Whether looking at improving our PBs and race results or simply to reach fitness goals, we runners tend to use a simple equation of "more running = more fitness/better performance". However, whilst holding some truth (you’ve all been proverbially beaten over the head with manageably increasing training and introducing variety to a programme), what is often forgotten is what happens once the watch is stopped and you’ve finished the run.
Good recovery practices could add more to your training programme than simply bolting on an extra run will and, in short, can considerably boost the effectiveness of your training.
In the short term, effective recovery will increase the chance of feeling good, leading to a better session the next time you head out of the door. Meanwhile, the long-term payoff is a reduction in the risk of running-related injury and adapting your body to manage an increase in training load down the line.

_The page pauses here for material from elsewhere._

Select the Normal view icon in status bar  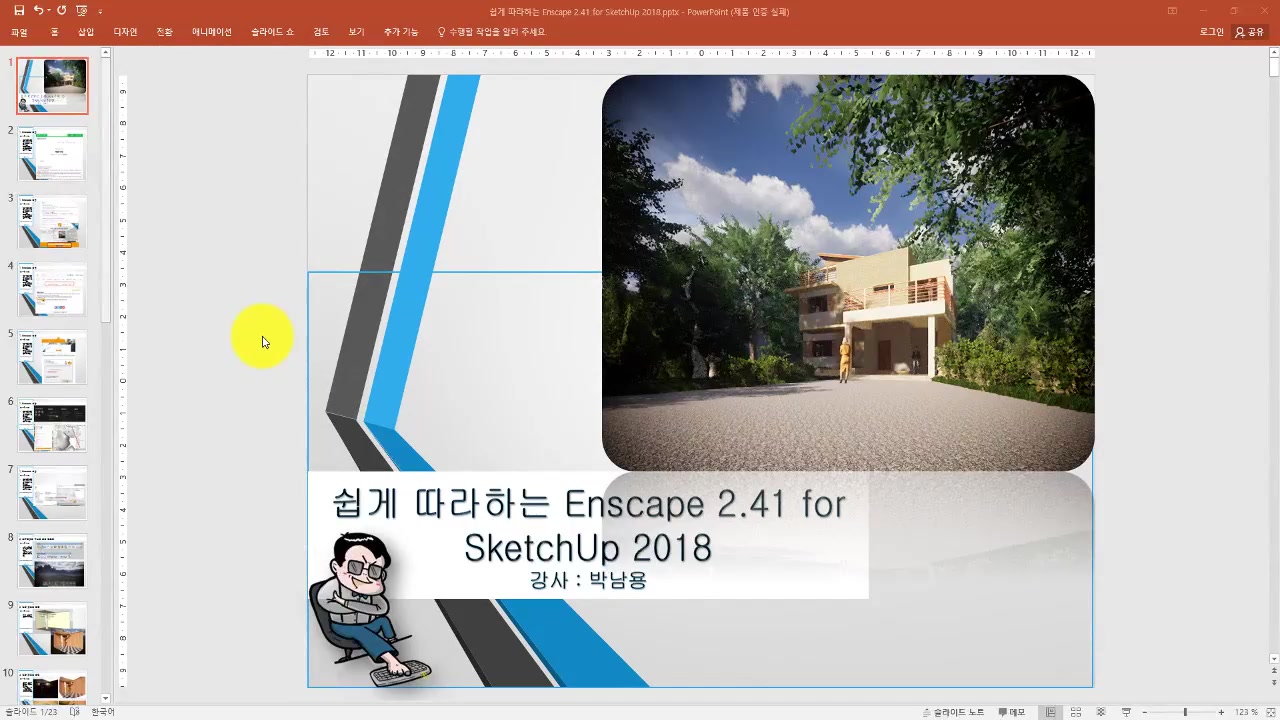pyautogui.click(x=1051, y=710)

But don’t be fooled. "Recovery", much as it sounds it, and we wish it did, doesn’t boil down to putting your feet up with a cuppa and a mountain of pasta (well, at least not immediately). Sometimes, just an additional 10-20 minutes of effort post-run is all it takes to kick your body into recovery mode.
Here are Trail Running’s essential areas to consider if you want to supplement your running regime...
Massage and rolling
What: The principles here are the same: to target specific areas of tightness with the aim of working-out knots and promoting blood-flow for healing. The major difference between a sports massage and foam rolling is how this effect is achieved.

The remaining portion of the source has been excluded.